[[ Input material, beginning ]]

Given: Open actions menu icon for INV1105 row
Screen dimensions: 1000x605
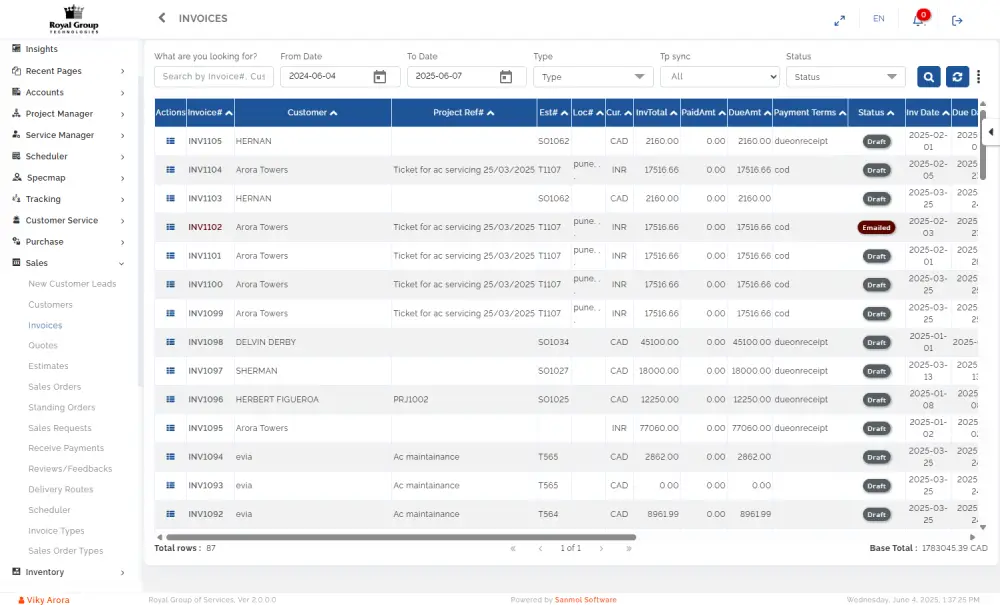Looking at the screenshot, I should 170,141.
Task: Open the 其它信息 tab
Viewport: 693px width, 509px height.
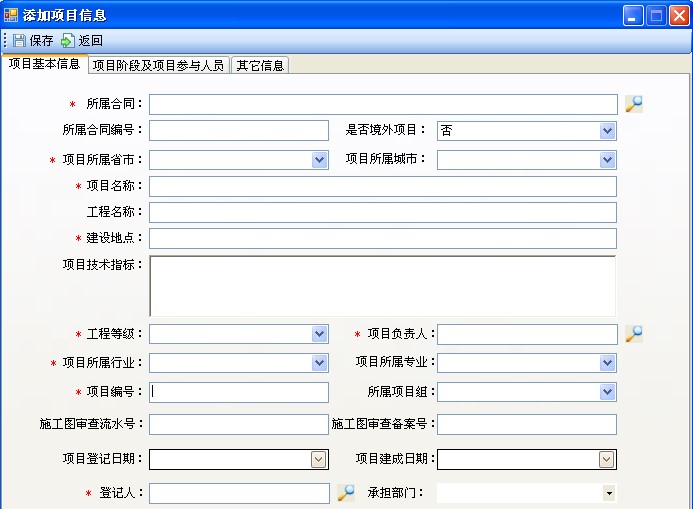Action: 260,66
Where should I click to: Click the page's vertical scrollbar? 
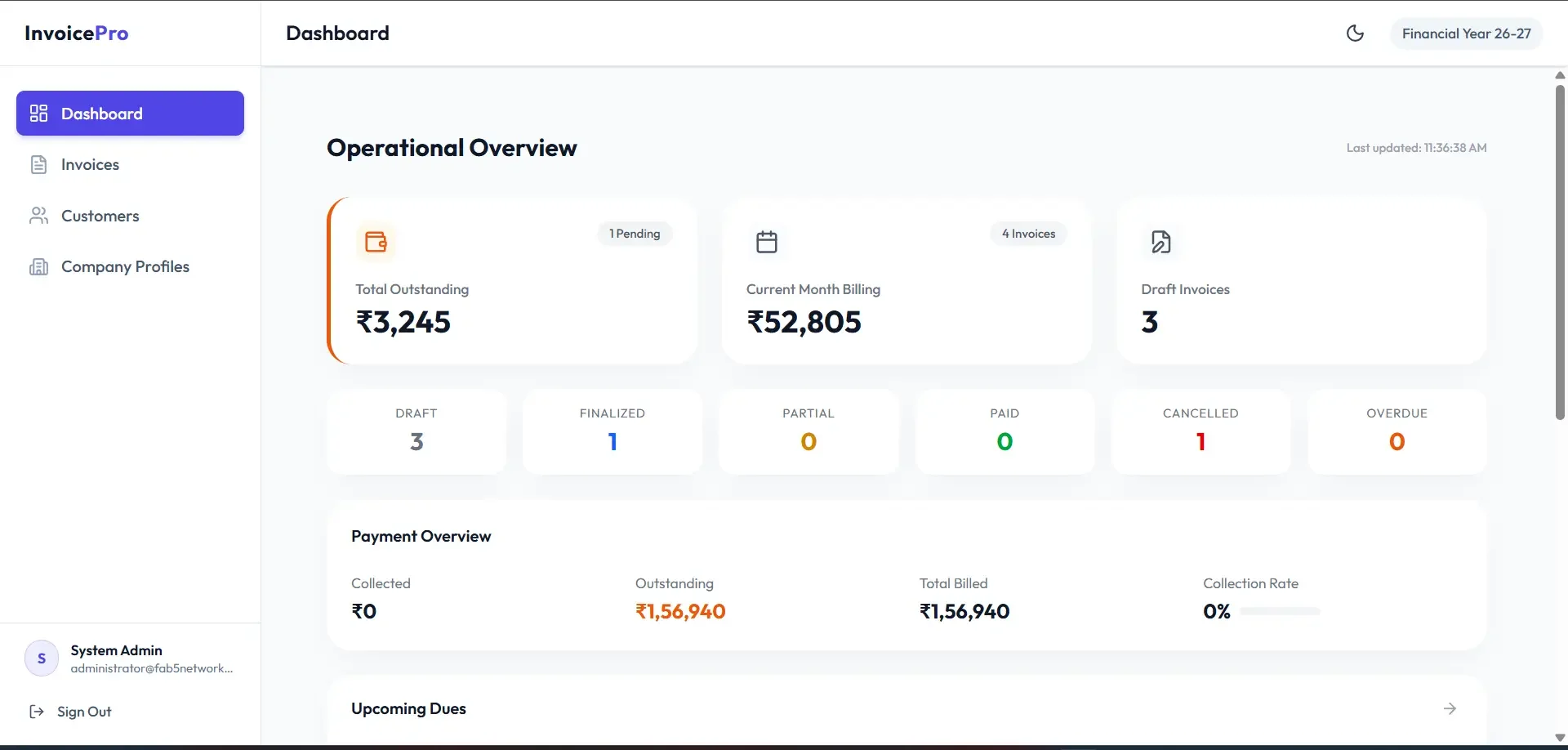(1560, 252)
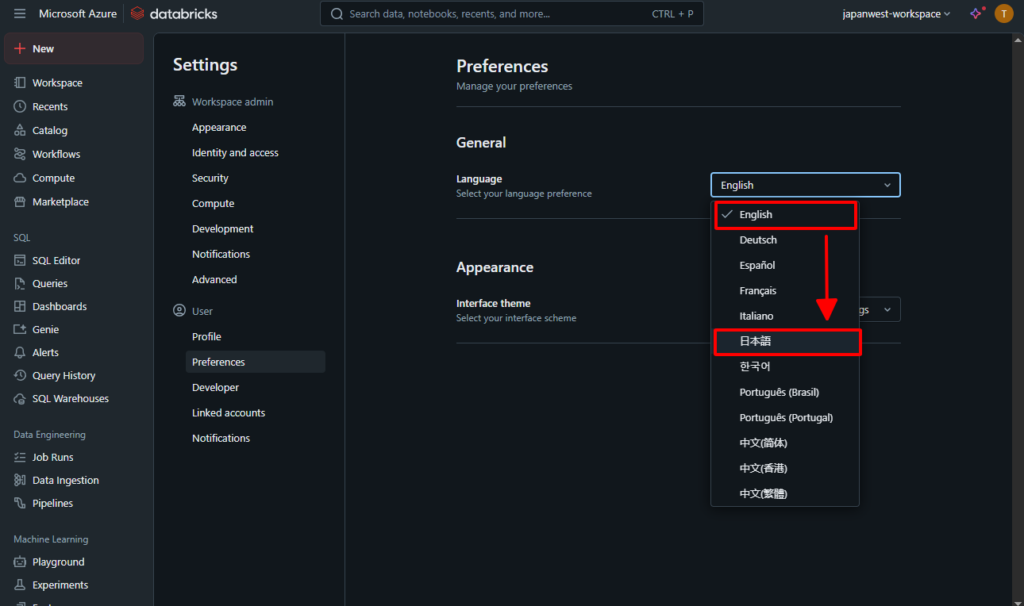Open the Interface theme dropdown

pos(880,310)
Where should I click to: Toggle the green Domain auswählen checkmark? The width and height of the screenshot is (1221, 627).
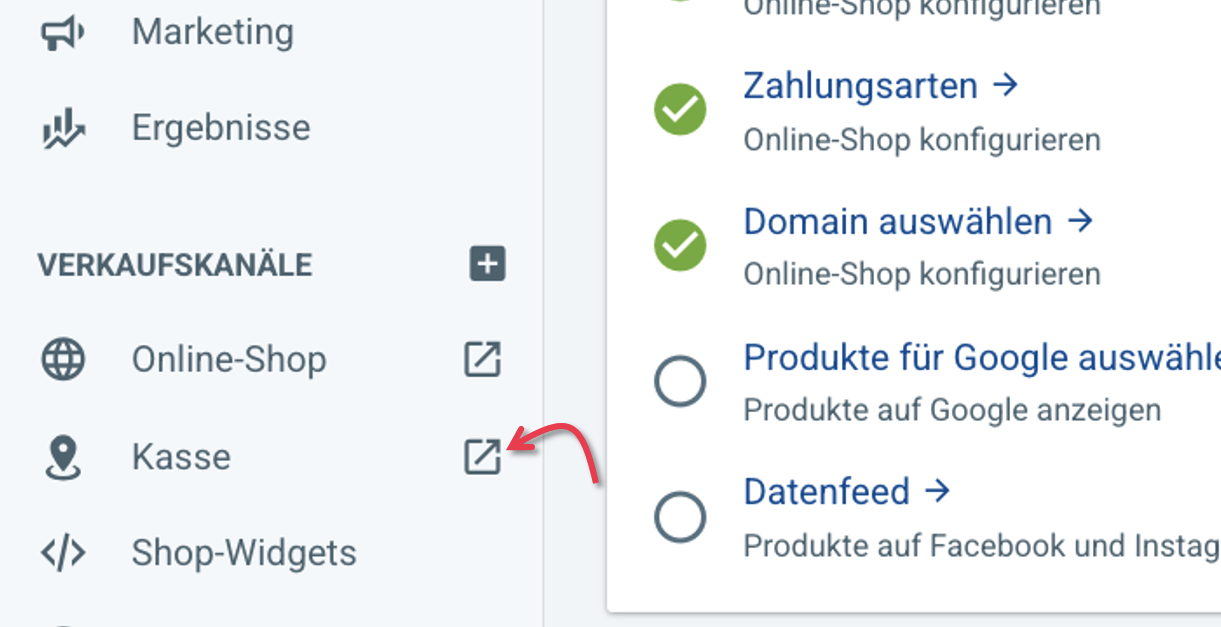680,245
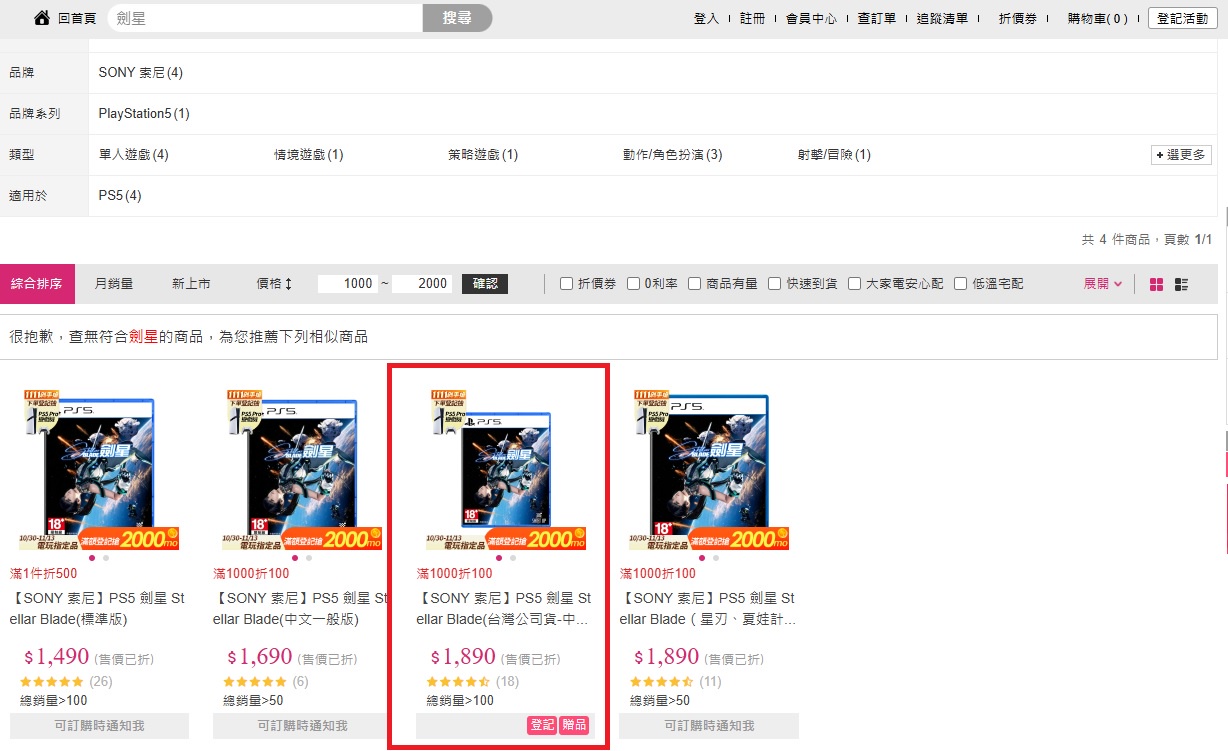Click the 搜尋 search button
1228x751 pixels.
pyautogui.click(x=457, y=18)
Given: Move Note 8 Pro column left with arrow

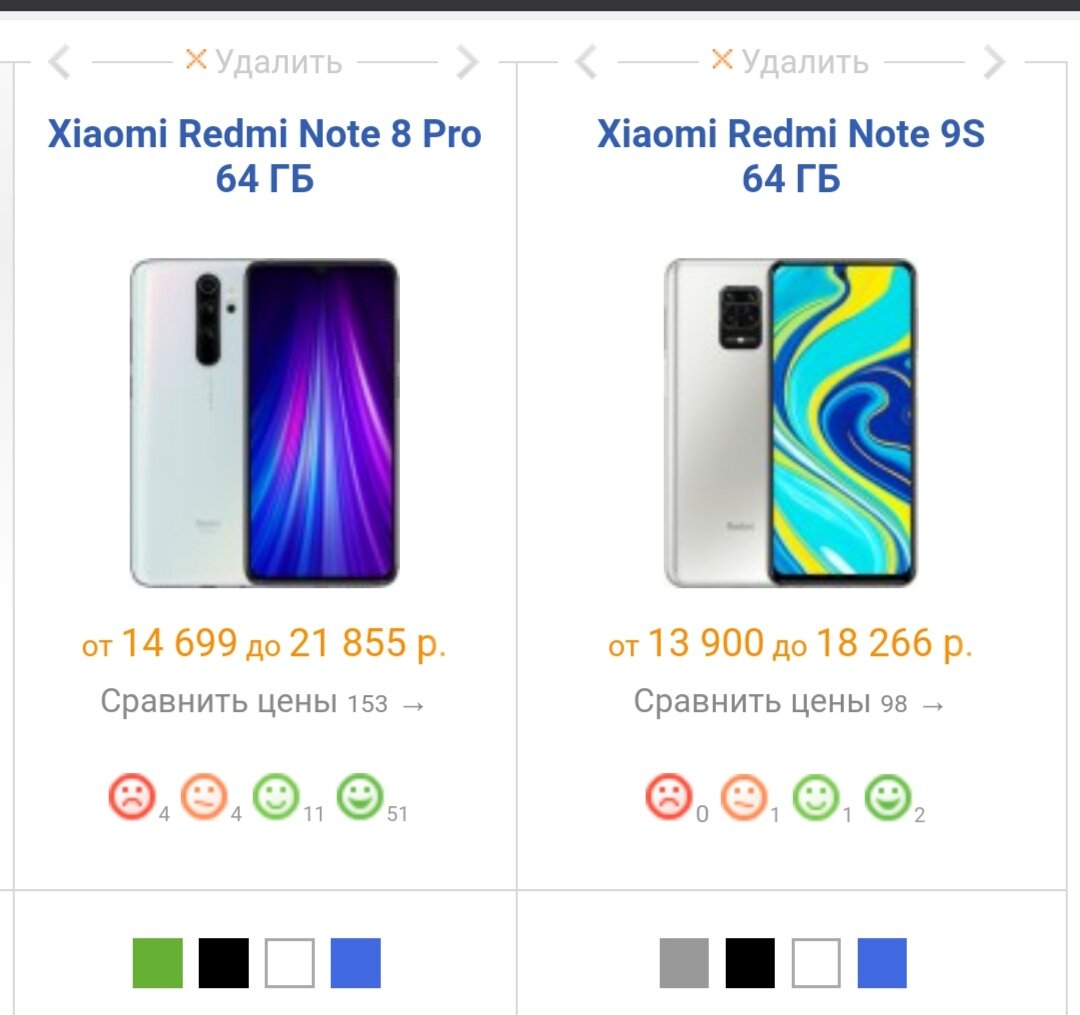Looking at the screenshot, I should [x=60, y=62].

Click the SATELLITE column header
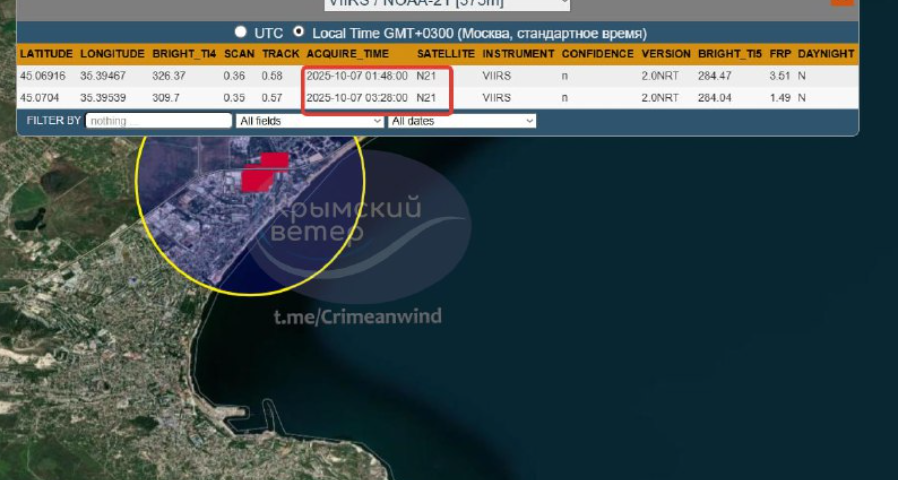445,53
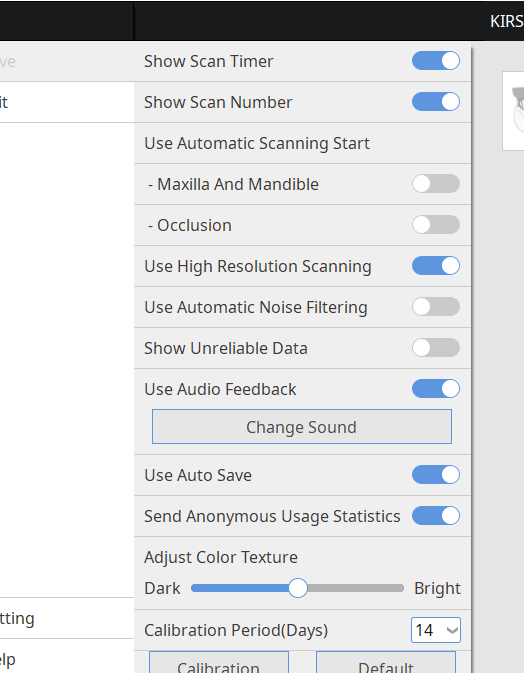524x673 pixels.
Task: Click the Default button
Action: [386, 663]
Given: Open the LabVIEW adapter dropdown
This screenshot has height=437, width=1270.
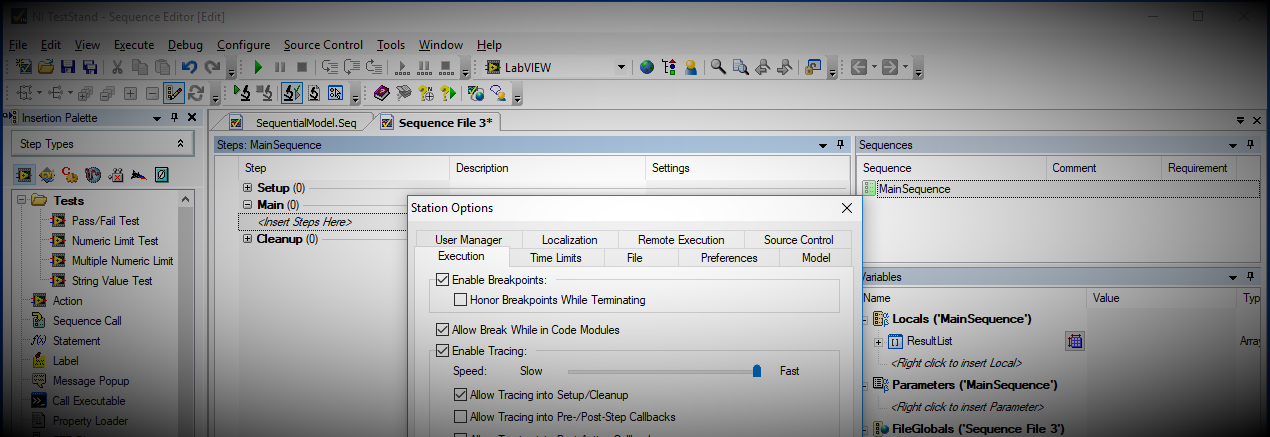Looking at the screenshot, I should 621,67.
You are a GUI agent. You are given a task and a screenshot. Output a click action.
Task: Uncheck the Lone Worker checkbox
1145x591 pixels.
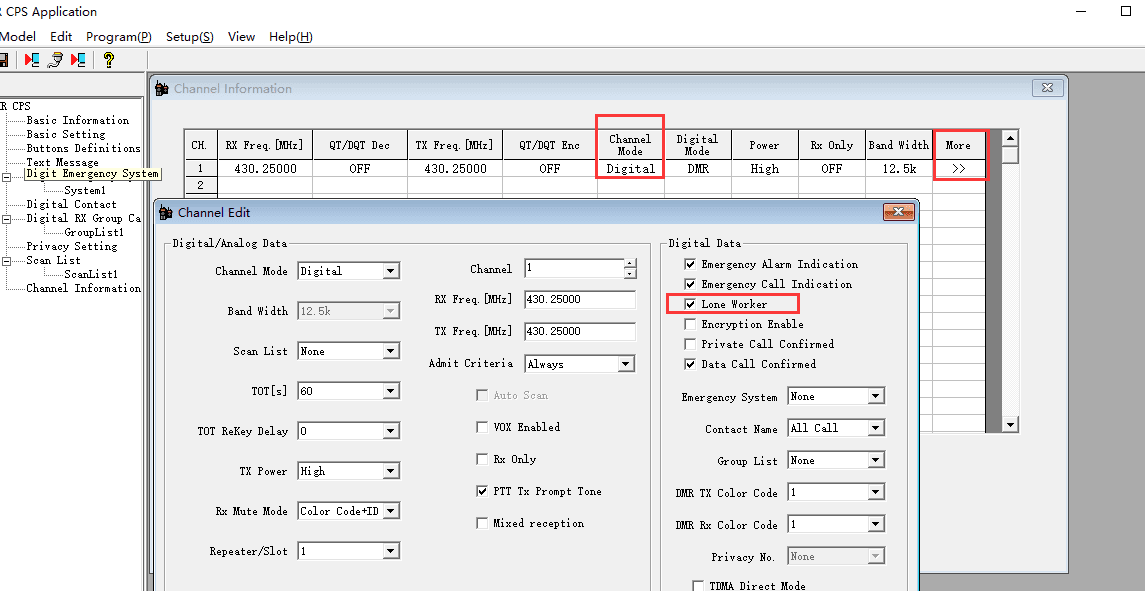pyautogui.click(x=690, y=304)
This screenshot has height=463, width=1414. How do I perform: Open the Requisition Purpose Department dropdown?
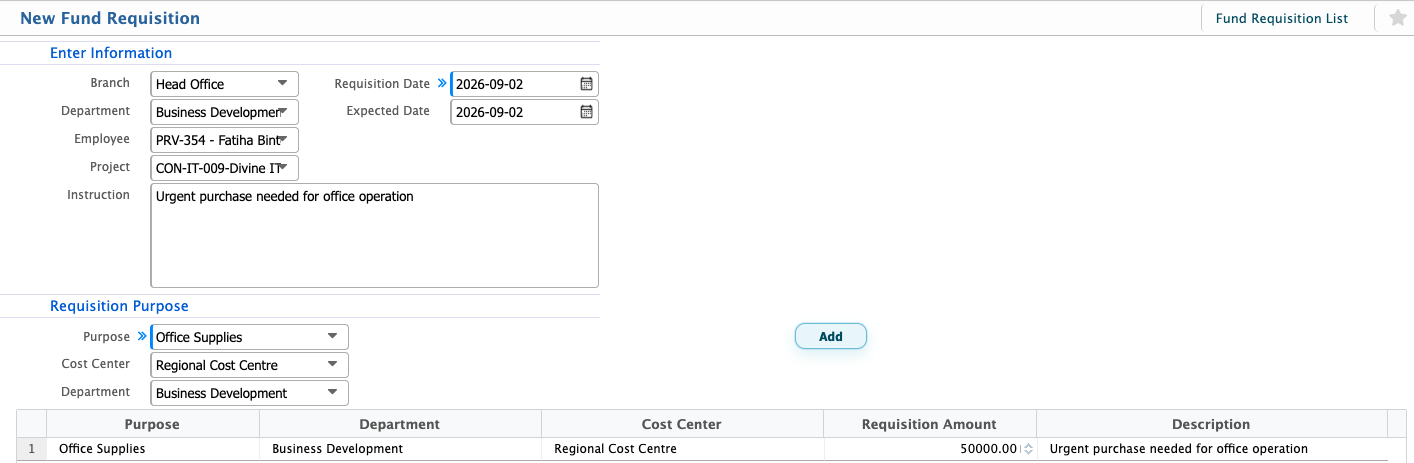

[[ Input material, end ]]

What needs to be done: Once the pictures are set aside, retype the rest of the listing exactly.

Task solution:
Given: Open actions menu icon for INV1105 row
Screen dimensions: 1000x605
Looking at the screenshot, I should 170,141.
Task: Open the 其它信息 tab
Viewport: 693px width, 509px height.
Action: 260,66
Where should I click to: Click the page's vertical scrollbar? 
(1560, 252)
Open the Interface theme dropdown

pos(880,310)
Where should I click to: Toggle the green Domain auswählen checkmark? The width and height of the screenshot is (1221, 627).
680,245
Click the 搜尋 search button
1228x751 pixels.
pyautogui.click(x=457, y=18)
Given: Move Note 8 Pro column left with arrow

Looking at the screenshot, I should [x=60, y=62].

Click the SATELLITE column header
445,53
524x673 pixels.
Task: Click the Default button
Action: [386, 663]
Given: Open the LabVIEW adapter dropdown
This screenshot has height=437, width=1270.
Looking at the screenshot, I should 621,67.
You are a GUI agent. You are given a task and a screenshot. Output a click action.
Task: Uncheck the Lone Worker checkbox
1145x591 pixels.
pyautogui.click(x=690, y=304)
This screenshot has height=463, width=1414. How do I perform: Open the Requisition Purpose Department dropdown?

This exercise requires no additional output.